Entraînés respectivement par Antoine de Watrigant et Élisabeth Bernard, Aoun (Mahabb) et Hajres (Nizam) ont fait leur rentrée sur la fibrée paloise fin janvier, le deuxième dominant le premier. Ils découvrent la piste en dirt mais peuvent tous les deux se prévaloir d’avoir gagné au niveau Groupe PA sur la piste en sable de Casablanca, ce qui devrait les aider dans leur tâche. Venus des Émirats arabes unis voisins, Ziyadd (Bibi de Carrère), entraîné par Jean de Roualle, reste sur un succès sur le dirt de Meydan à l’occasion du Round 2 de l’Al Maktoum Challenge (Gr1 PA), devançant notamment la pensionnaire d’Éric Lemartinel Amwaj (Abu Alemarat), troisième. Reste que Ziyadd a hérité du numéro dans les stalles le plus à l’extérieur.

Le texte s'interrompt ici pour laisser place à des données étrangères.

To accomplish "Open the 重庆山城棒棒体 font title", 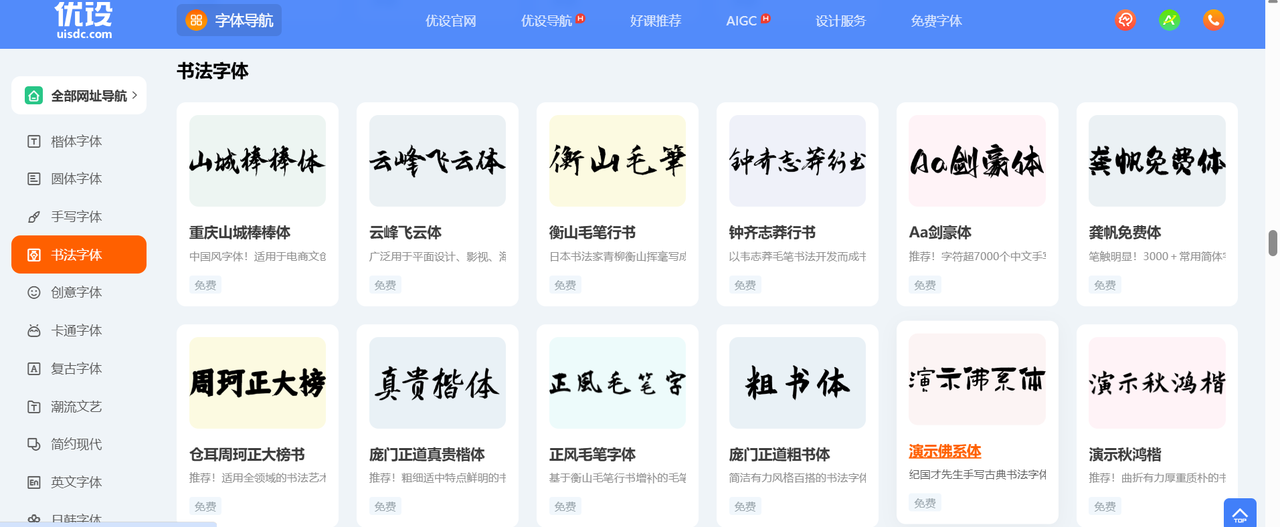I will [240, 232].
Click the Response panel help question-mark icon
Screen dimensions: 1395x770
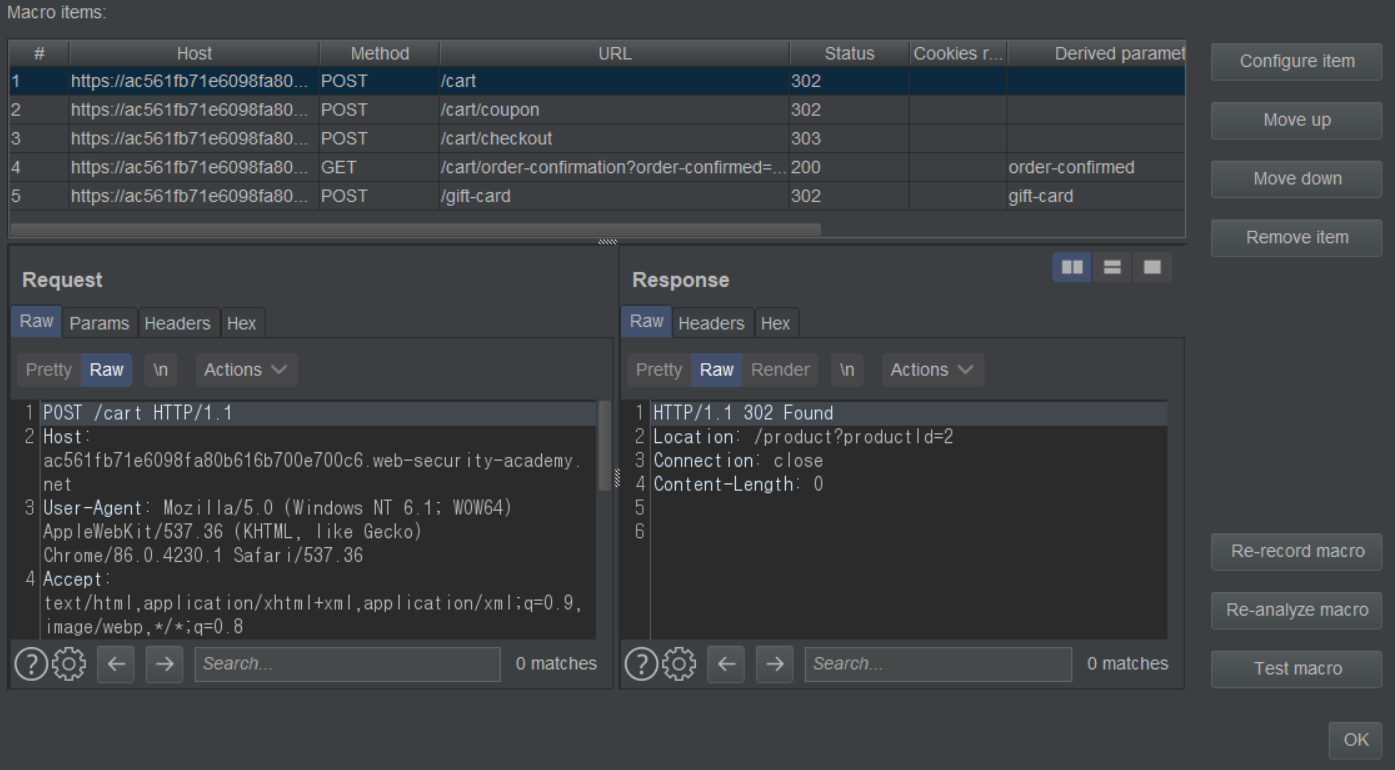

La coalition saoudienne. Le 22 janvier dernier se tenait la première édition de la Prince Sultan World Cup (Gr1 PA) sur l’hippodrome privé du prince Sultan bin Abdulaziz, propriétaire d’Al Khalediah Stables. Dans une arrivée disputée, Mubasher Al Khalediah (Laith Al Khalediah) s’imposait devant son contemporain Mutawakel Al Khalediah (Laith Al Khalediah) tandis que Shabah (Amer) terminait troisième après avoir mené jusqu’à mi-ligne droite. Ces trois-là se retrouvent sur un peu plus long cette fois. Lauréat de l’édition 2018 de la Dubai Kahayla Classic (Gr1 PA) puis cinquième de l’édition 2019, Tallab Al Khalediah (Jalood Al Khalidiah) n’a pas été revu depuis le 30 mars dernier. À 9ans, il fait sa grande rentrée ici. Portant les couleurs saoudiennes d’Athbah Racing, Mehdaaf Athbah (Amer) a déçu (11e) dans la Prince Sultan World Cup (Gr1 PA) mais il sera confié à Olivier Peslier. Son compagnon de couleurs et d’entraînement Mashhur Al Khalediah (Jalnar Al Khalidiah) retrouve, lui, Jean-Bernard Eyquem, avec qui il a remporté le Sheikh Zayed bin Sultan Al Nahyan Jewel Crown (Gr1 PA) sur le gazon d’Abu Dhabi fin novembre. Enfin, l’inconnue reste la jument Wathabath Al Khalediah II (Laith Al Khalediah), qui restait sur huit victoires d’affilée dans une catégorie de courses dite "desert bred" avant d’avoir été non partante le 20 février. Elle passe un test ici.